Loeriesfontein Wind Farm and Khobab Wind Farm, sister projects developed and constructed by Mainstream Renewable Power in South Africa’s Northern Cape, have been connected to the Eskom grid – clearing the way for the next stage of commissioning.

Kevin Foster, Mainstream’s Country Construction Manager, explained: “We energised the wind farm substations with Eskom Transmission’s Helios substation on September 28, marking a pivotal point in the construction of the both of the wind farms, and will now continue the process of wind turbine commissioning,”

Completion of all 61 wind turbine generators at the Khobab site was confirmed on September 8, more than two weeks ahead of the expected schedule.

Potrait of Mainstream's Kevin Foster

Country Construction manager Kevin Foster

The wind farms are expected to start supplying electricity to the national grid by early December and Mainstream will continue to work closely with the various Eskom teams to achieve this milestone.
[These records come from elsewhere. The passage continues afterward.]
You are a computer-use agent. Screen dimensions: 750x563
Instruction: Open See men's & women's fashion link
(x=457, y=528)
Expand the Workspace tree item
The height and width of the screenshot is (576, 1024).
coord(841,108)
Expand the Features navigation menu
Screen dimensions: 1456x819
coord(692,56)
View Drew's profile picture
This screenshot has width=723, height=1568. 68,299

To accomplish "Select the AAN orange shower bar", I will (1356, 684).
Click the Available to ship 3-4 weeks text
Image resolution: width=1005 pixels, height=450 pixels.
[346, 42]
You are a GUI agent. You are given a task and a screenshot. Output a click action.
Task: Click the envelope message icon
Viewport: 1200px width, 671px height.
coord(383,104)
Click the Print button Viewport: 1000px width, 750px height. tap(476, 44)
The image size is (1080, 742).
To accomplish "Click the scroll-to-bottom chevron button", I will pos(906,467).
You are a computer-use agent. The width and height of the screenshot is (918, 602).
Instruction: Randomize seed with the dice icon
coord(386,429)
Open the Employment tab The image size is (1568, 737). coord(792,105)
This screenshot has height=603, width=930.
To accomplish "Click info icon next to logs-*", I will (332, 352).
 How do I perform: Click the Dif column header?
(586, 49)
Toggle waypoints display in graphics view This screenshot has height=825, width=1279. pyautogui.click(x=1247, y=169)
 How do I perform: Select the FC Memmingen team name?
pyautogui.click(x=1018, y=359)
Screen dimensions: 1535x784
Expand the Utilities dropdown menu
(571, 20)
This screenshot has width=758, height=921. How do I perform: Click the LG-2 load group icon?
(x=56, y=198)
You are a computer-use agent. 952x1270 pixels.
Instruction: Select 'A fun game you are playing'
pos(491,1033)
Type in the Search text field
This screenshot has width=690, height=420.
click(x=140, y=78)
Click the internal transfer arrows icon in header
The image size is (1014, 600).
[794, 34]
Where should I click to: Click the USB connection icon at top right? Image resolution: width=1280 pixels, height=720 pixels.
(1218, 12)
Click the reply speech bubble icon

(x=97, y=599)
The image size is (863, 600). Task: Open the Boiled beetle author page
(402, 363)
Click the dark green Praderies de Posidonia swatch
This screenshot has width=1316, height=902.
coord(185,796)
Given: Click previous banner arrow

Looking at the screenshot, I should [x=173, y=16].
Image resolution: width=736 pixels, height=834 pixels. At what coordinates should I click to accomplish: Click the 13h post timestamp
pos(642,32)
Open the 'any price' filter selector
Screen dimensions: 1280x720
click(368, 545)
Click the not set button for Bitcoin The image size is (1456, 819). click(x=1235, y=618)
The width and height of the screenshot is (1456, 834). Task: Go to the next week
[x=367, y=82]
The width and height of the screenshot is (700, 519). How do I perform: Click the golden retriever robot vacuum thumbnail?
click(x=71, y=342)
“We’re working together with the Eskom teams in the Northern Cape and Western Cape Operating Unit to ensure a smooth and safe energisation and commissioning process,” added Foster. “We are extremely pleased to be on schedule and on budget.”

The last of the 1,098 components used in the construction of the two wind farms were delivered to site on August 27, and all 122 turbine foundations were completed on September 8.

How the substation works and fits into the plant

Each wind turbine is connected to a step-up transformer which boosts the voltage output of the wind turbine generator from 690 V to 33,000 V. These transformers are located externally at the base of each wind turbine.

From there these medium-voltage reticulation power cables are routed underground from turbine to turbine according to grouped circuits; and bring the collective circuit power from the step up transformers to convene at the Wind Farm’s substation where the Main Transformer is situated.

The substation built on the Wind Farm is divided into two conjoined substations. One is owned and operated by the Wind Farm; and the other – along with the overhead line – is handed over to Eskom for ownership and operation. Each substation is given a unique name. The two joined substations are situated in a central location to the grouped circuit power cables’ meeting point. At this termination point of the circuits, the collective power from the wind farm is run through several power quality checks and various measurement devices.

Subsequently, the power is directed through the Main Transformer where the voltage is increased again to 132,000 V. The power is then directed through the Main Transformer into the Eskom substation on the Wind Farm, where further power quality checks and measurements are completed prior to exporting onto the 8 km long 132,000 V overhead line.

The overhead line connects to Eskom’s Helios Substation, where the power is distributed to the Eskom Grid via several separate overhead lines leading out of Helios Substation, using various separate voltage step-up and step-down transformers, similar to those utilised on the Wind Farm, to adjust the export voltages to their needed levels. The town of Loeriesfontein is supplied by one of these overhead lines at 66,000 V.